Ces nobles déclarations font honneur à la conscience de Strauss et montrent que la religion de l’univers ne veut pas moins que les autres formes religieuses favoriser la culture morale des âmes : mais que deviennent les principes évolutionistes et le mécanisme de l’auteur ? que devient d’un seul mot le monisme de Strauss avec une doctrine morale qui oppose la fin de l’homme à celle de la nature, qui rétablit sous le nom du devoir et du droit la téléologie morale, qu’elle faisait profession d’exclure, comme toute autre formalité ?

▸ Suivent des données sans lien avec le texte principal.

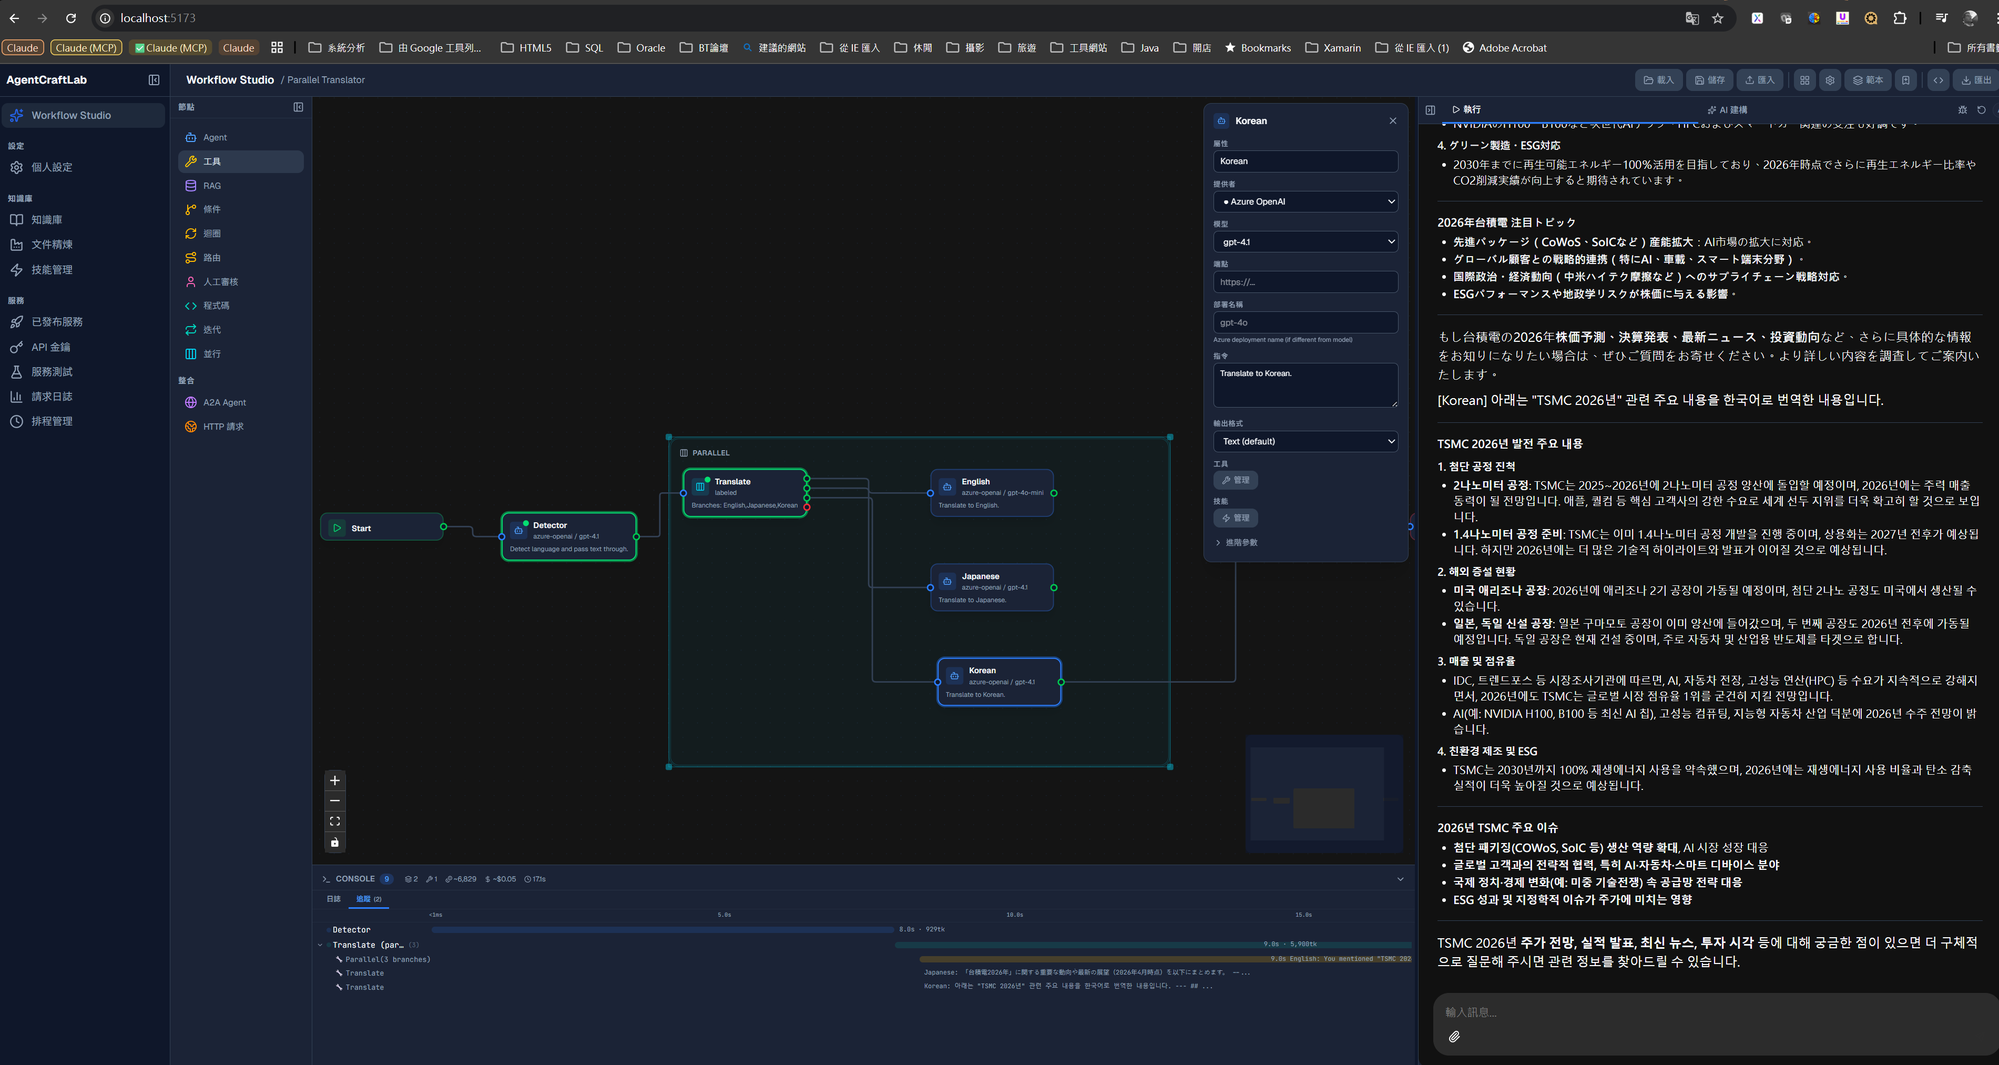Toggle the chat panel beside 執行
This screenshot has width=1999, height=1065.
click(1430, 110)
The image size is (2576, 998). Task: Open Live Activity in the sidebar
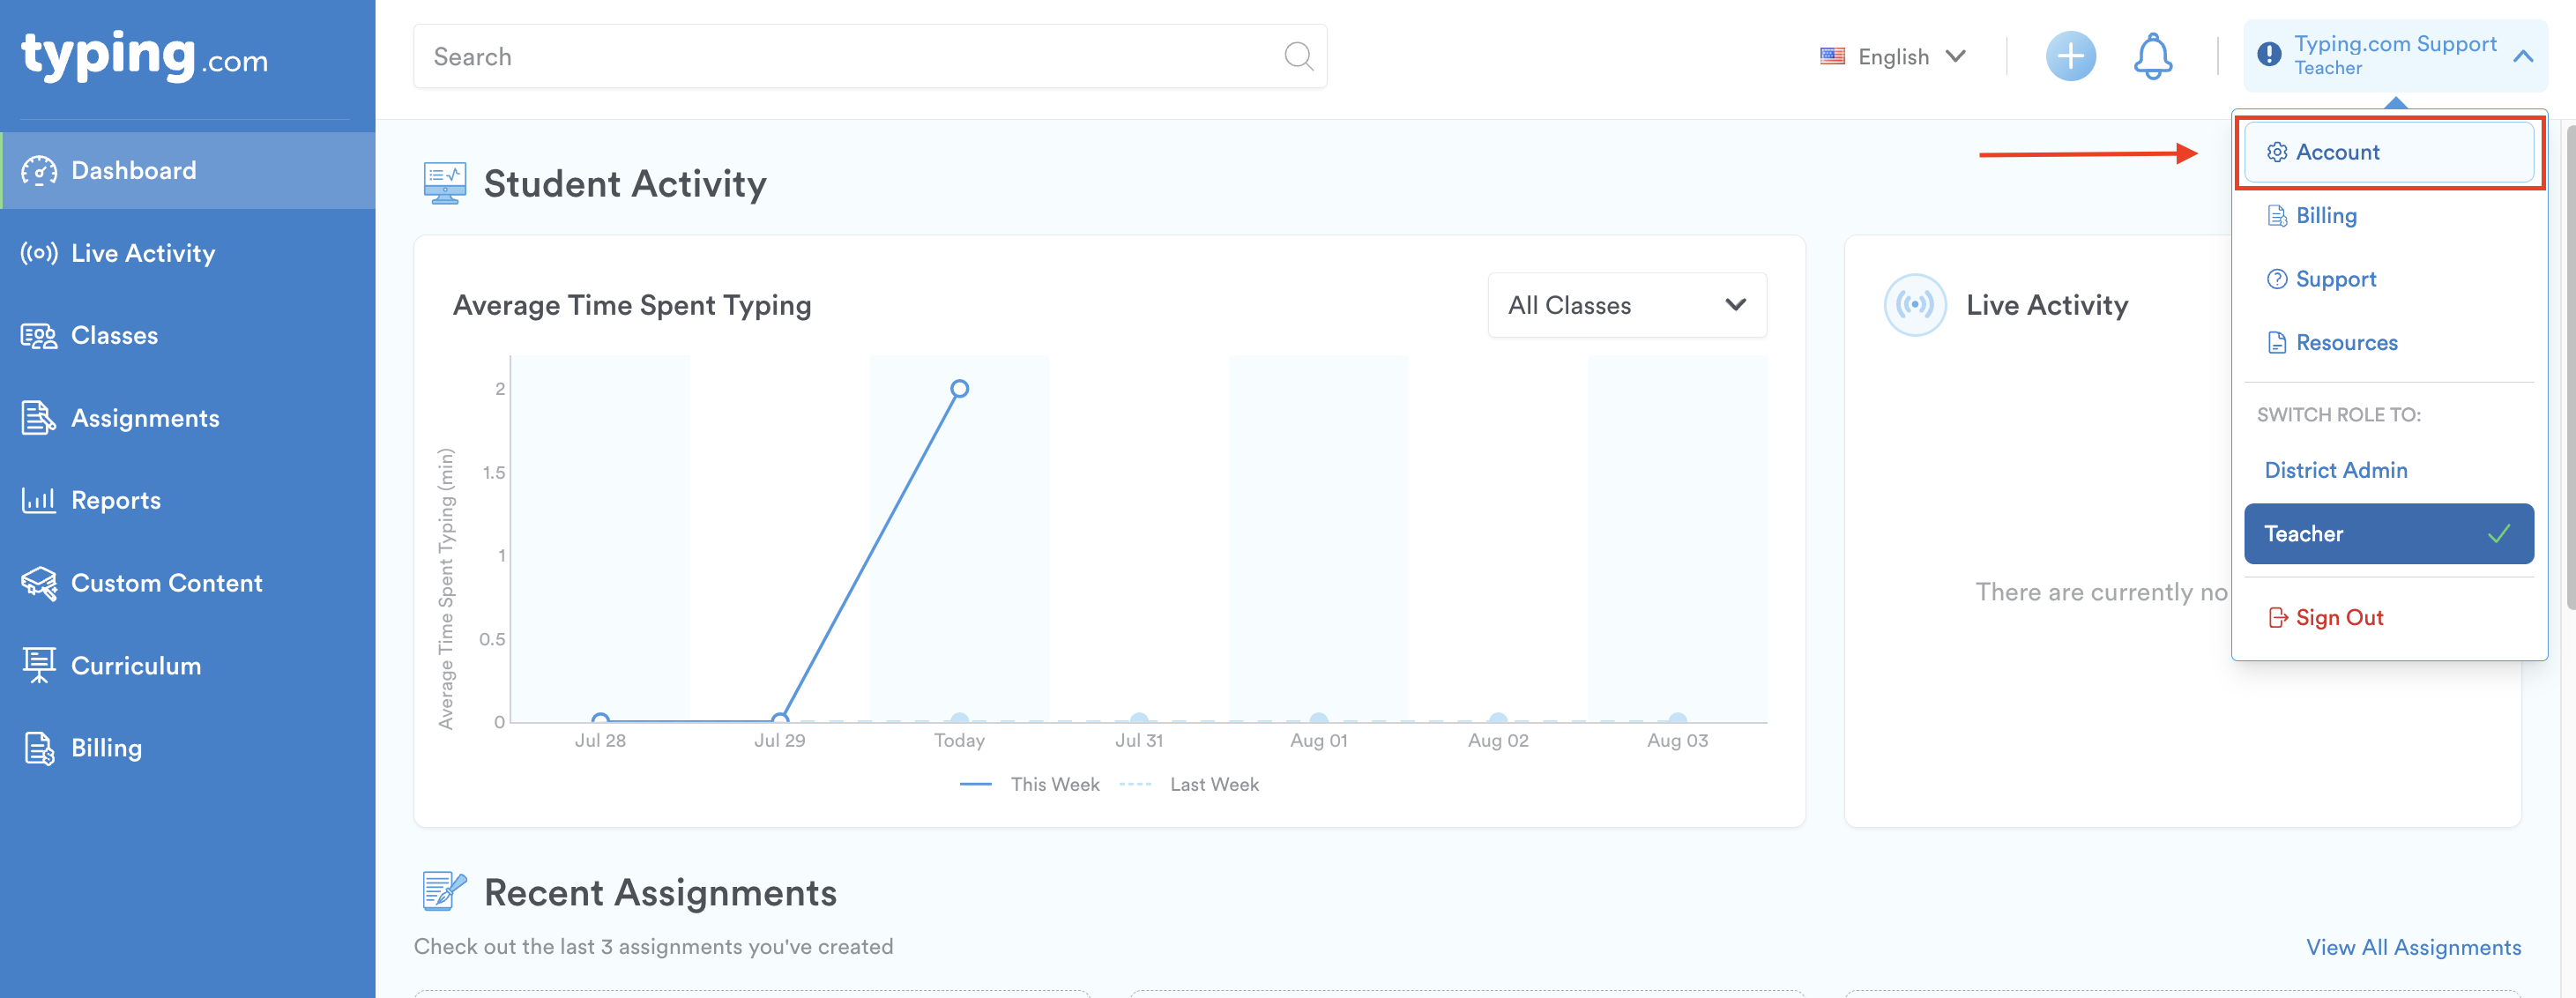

Est-il nécessaire d’insister encore sur les contradictions que renferme la définition de l’Être universel, le Dieu que Strauss propose à notre adoration à la place du Dieu personnel ? « Nous avons appris à regarder l’univers comme un infini de matière, qui, au moyen de décompositions et de mélanges, s’élève à des formes et à des fonctions toujours plus hautes, et par des dilatations, des concentrations et des formations nouvelles, décrit un cercle éternel… En aucun instant l’univers n’est plus parfait qu’à l’instant précédent[3]. » Et ce grand tout divinisé ne parle à la conscience religieuse que par le sentiment de la dépendance. Est-ce assez pour le besoin de l’âme religieuse ? est-

  1. P. 221.
  2. P. 217-219.
  3. Reusschle, Philosophie und Naturwissenschaft. Bonn, 1874.